Uno de los grandes problemas de la comunicación moderna es que algunos periodistas y comunicadores presentan los hechos únicamente como blancos o negros, cuando la realidad, en muchas ocasiones, está llena de matices y se encuentra precisamente en el gris.
La realidad casi nunca es completamente blanca o completamente negra. Existen circunstancias, antecedentes, responsabilidades compartidas y diferentes puntos de vista que deben ser analizados antes de emitir una opinión. Reducirlo todo a una sola versión puede convertir una información en una interpretación parcial.
Cuando el periodista se deja llevar por sus propias preferencias, simpatías o antipatías, comienza a perder la objetividad. Y cuando la objetividad desaparece, el profesional deja de ser un observador de los acontecimientos para convertirse en protagonista de una versión interesada de los hechos.
La credibilidad se construye durante años, pero puede perderse en cuestión de minutos. Una información manipulada, una opinión presentada como noticia o la omisión deliberada de una parte importante de la realidad pueden hacer que los lectores comiencen a dudar de todo lo que publica un comunicador.

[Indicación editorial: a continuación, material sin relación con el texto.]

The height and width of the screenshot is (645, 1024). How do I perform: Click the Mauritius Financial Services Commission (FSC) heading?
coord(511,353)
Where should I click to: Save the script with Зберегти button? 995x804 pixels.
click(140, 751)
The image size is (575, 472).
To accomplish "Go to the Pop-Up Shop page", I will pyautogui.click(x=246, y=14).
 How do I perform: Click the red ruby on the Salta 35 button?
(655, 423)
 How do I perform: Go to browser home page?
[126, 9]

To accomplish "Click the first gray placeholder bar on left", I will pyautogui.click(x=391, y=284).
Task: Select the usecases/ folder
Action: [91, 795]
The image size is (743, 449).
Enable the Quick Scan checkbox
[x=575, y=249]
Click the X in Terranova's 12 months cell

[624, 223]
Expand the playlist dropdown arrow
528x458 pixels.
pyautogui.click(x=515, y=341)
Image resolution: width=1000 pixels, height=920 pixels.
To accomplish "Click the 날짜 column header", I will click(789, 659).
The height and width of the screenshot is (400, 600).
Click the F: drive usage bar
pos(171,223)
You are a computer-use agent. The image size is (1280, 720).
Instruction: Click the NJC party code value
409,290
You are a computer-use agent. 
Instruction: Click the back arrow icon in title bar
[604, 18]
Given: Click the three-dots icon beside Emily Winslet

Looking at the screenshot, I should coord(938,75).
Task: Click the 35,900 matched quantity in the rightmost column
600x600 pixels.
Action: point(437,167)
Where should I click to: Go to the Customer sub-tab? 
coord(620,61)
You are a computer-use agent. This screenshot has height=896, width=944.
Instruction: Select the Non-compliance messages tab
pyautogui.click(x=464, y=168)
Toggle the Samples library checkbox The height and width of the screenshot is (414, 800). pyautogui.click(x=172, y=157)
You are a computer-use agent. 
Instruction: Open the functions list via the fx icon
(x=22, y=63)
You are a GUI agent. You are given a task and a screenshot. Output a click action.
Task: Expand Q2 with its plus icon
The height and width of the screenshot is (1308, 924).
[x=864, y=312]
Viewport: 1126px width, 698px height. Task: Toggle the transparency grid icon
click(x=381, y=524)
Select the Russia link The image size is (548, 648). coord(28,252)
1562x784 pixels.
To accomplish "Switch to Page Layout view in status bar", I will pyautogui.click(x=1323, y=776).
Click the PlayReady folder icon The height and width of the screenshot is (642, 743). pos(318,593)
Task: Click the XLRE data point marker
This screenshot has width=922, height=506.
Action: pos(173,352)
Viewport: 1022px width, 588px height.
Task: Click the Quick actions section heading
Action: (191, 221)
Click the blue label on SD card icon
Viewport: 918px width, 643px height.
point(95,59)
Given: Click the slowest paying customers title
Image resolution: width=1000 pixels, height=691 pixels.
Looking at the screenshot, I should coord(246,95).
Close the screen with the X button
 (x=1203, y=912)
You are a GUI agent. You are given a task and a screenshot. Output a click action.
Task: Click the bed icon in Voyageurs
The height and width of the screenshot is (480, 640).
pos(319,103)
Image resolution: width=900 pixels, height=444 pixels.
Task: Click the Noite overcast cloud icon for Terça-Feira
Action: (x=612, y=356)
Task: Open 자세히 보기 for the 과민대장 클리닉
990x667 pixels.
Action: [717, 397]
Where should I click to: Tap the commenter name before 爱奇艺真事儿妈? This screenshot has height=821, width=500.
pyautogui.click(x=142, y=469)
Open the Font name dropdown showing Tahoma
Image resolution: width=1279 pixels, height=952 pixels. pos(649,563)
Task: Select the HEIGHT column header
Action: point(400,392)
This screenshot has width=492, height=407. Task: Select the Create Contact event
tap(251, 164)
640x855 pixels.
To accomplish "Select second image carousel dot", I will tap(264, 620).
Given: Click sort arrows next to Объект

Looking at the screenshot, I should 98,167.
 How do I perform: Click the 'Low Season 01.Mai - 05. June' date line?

Ser objetivo no significa carecer de opiniones. El periodista también es un ciudadano que piensa, analiza y tiene criterios propios. Sin embargo, debe saber diferenciar claramente entre informar sobre un hecho y expresar una opinión personal sobre ese hecho.
En tiempos donde las redes sociales han convertido a casi todo el mundo en un potencial comunicador, el compromiso con la verdad resulta todavía más importante. El periodista profesional debe distinguirse precisamente por su capacidad de investigar, contrastar, contextualizar y presentar los hechos sin distorsionarlos por intereses personales.
Al final, el verdadero patrimonio de un periodista no son los beneficios que pueda obtener de una posición, de una amistad o de una relación de poder. Su mayor patrimonio es la confianza de quienes lo leen, lo escuchan y lo siguen. Porque cuando un periodista pierde la objetividad, automáticamente comienza a perder su credibilidad; y sin credibilidad, la profesión pierde su razón de ser.